[Extracted records]
+-------+
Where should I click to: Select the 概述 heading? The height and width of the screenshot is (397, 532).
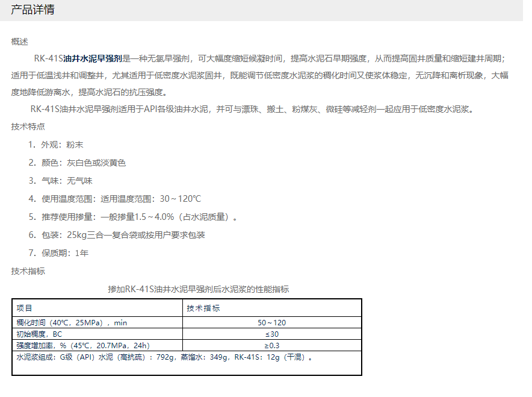[20, 42]
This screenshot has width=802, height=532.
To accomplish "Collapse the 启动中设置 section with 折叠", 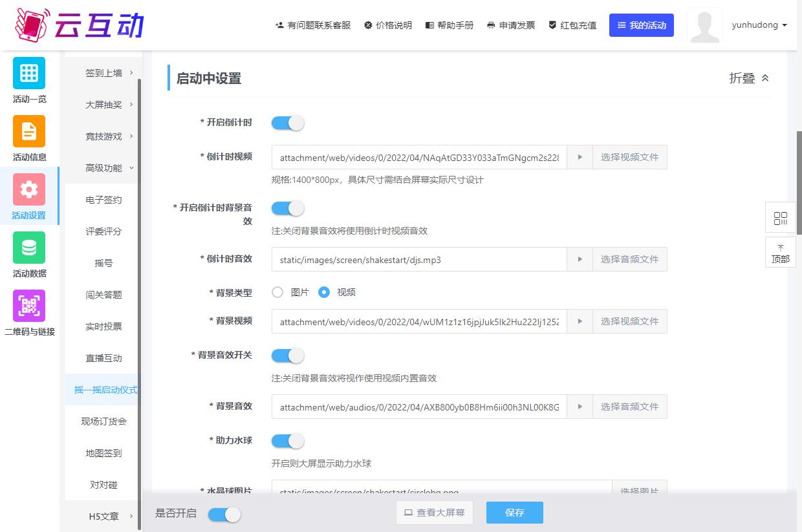I will [749, 78].

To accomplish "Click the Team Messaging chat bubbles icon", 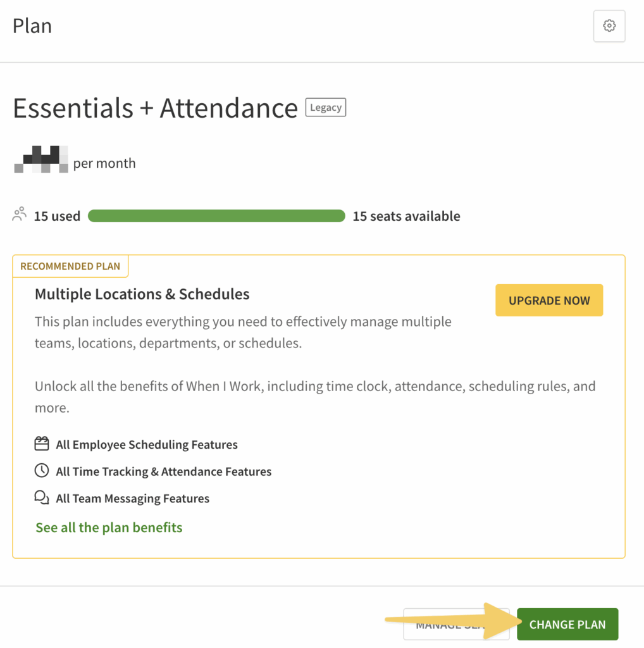I will 42,498.
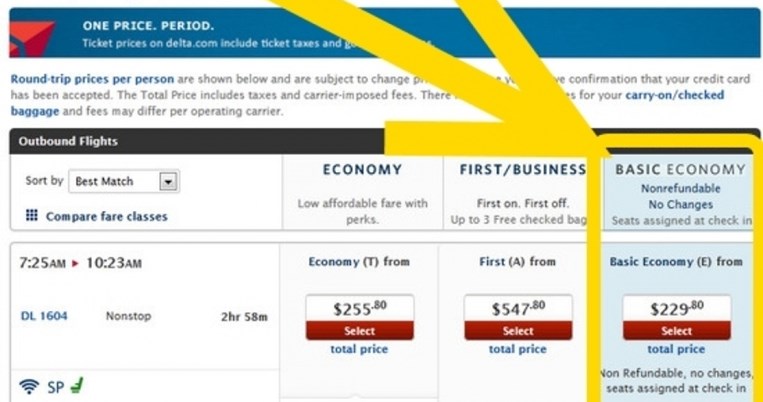Click the Economy column header
Screen dimensions: 763x402
[362, 170]
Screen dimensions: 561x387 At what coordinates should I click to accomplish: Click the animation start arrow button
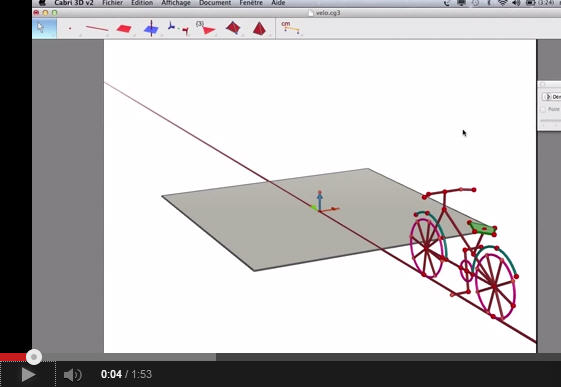547,97
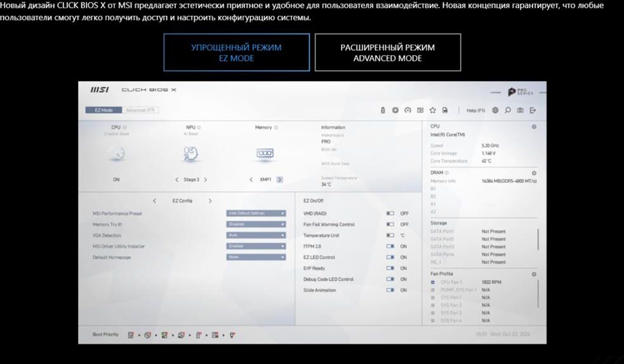Click the Help (F1) button

click(475, 110)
+-------+
_What is required:_
Where the line containing "Screen dimensions: 561x387" appears above, start there and set down each line exactly through the last line of the data; leave out every picture.

_Solution for this problem:_
Screen dimensions: 561x387 At what coordinates should I click to accomplish: Click the animation start arrow button
547,97
Click the Help (F1) button

click(475, 110)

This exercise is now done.